Given that I was upset because of the very real events and abuse that was (and is) actually happening in my life, as evidenced by the abundance of evidence, illegally depriving me of my liberty and forcibly medicating me with harmful substances against my will had no chance whatsoever of being helpful in this situation.
The fact that negligent, reckless and corrupt people within the Queensland Police Service and are choosing to ignore the weight of evidence in this matter and instead slander my mental health does not make it true and does not give permission to employees of Queensland Health to do the same.
The Queensland Police Service employees were very clearly involved in creating the “emergency circumstances” which were then used as an excuse to deprive me of my liberty and human rights. Please see the Audio files and other evidence in this regard.
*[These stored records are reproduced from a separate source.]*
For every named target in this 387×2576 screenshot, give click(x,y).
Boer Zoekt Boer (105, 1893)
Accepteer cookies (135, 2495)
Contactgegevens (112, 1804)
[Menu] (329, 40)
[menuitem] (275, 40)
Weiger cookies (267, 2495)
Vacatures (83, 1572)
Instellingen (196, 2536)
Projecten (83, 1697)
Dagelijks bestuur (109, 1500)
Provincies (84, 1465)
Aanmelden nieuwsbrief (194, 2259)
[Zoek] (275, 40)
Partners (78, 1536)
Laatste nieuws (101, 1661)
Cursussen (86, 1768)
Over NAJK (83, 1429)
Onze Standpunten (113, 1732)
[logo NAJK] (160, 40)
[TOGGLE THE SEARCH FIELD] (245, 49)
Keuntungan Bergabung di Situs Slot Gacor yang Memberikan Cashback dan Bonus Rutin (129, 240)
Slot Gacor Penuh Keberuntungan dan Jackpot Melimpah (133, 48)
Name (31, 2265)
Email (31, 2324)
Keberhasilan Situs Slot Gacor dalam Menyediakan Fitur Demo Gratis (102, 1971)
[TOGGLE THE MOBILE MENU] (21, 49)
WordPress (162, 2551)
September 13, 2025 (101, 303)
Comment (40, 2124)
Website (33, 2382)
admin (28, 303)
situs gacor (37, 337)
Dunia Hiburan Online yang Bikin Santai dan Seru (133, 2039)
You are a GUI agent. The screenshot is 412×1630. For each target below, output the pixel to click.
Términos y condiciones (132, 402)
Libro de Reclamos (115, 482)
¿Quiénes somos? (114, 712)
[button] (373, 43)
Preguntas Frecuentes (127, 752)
Contrary to Section 23 of the Mental Health Act 2016, none of the decisions in relation to the ‘treatment and (supposed) care’ of myself were made ‘in consultation with myself and my right to privacy’. There were often more than 4 people present in the room, when decisions were made, many of which I wasn’t introduced to. I was not fully informed of what was happening or clearly informed of what the names and side effects of the drugs that I was forced to be injected with or consumed were. It was made very clear to me that I had no rights whatsoever and that I would have to do exactly what I was told, regardless of my wishes.
I do not recall being appointed a Independent Patient Rights Adviser as per Section 25 of the Mental Health Act 2016.
According to Section 55 of the Mental Health Act 2016**,** I am to be given a copy of the treatment authority, if requested. I have verbally requested a copy of the treatment authority from both the Queensland Ambulance Service and the Queensland Police Service and still have not received any paperwork in relation to my illegal detention whatsoever. There is no requirement in the act that this request be in writing.
According to Section 178 of the Mental Health Act 2016, as well as according to the Public Health Act 2005 (QLD), a person is only to be detained for 6 hours, to be possibly extended to 12 hours. I was treated in an inhuman way, coerced and extorted and my reaction to this was then used to detain me for much longer.
Section 286 of the Mental Health Act 2016 requires any medical professional involved in the ‘care and treatment’ of a person involuntarily detained to “take reasonable steps to ensure the patient understands the information; tell, explain, or discuss the care and treatment in an appropriate way having regard to the person’s age and culture” This did not happen. The drugs that I was forced to consume were not explained to me, the effects and the side effects were not discussed. The medical professionals present operated in a completely insensitive and patronising manner as if I was a wayward child rather than a 48 year old woman who is capable of making my own decisions. It is completely intolerable that a person should be forced to take a propriety pharmaceutical products against my free will and consent at all, let alone without any explanation of the ingredients, effects and side effects whatsoever.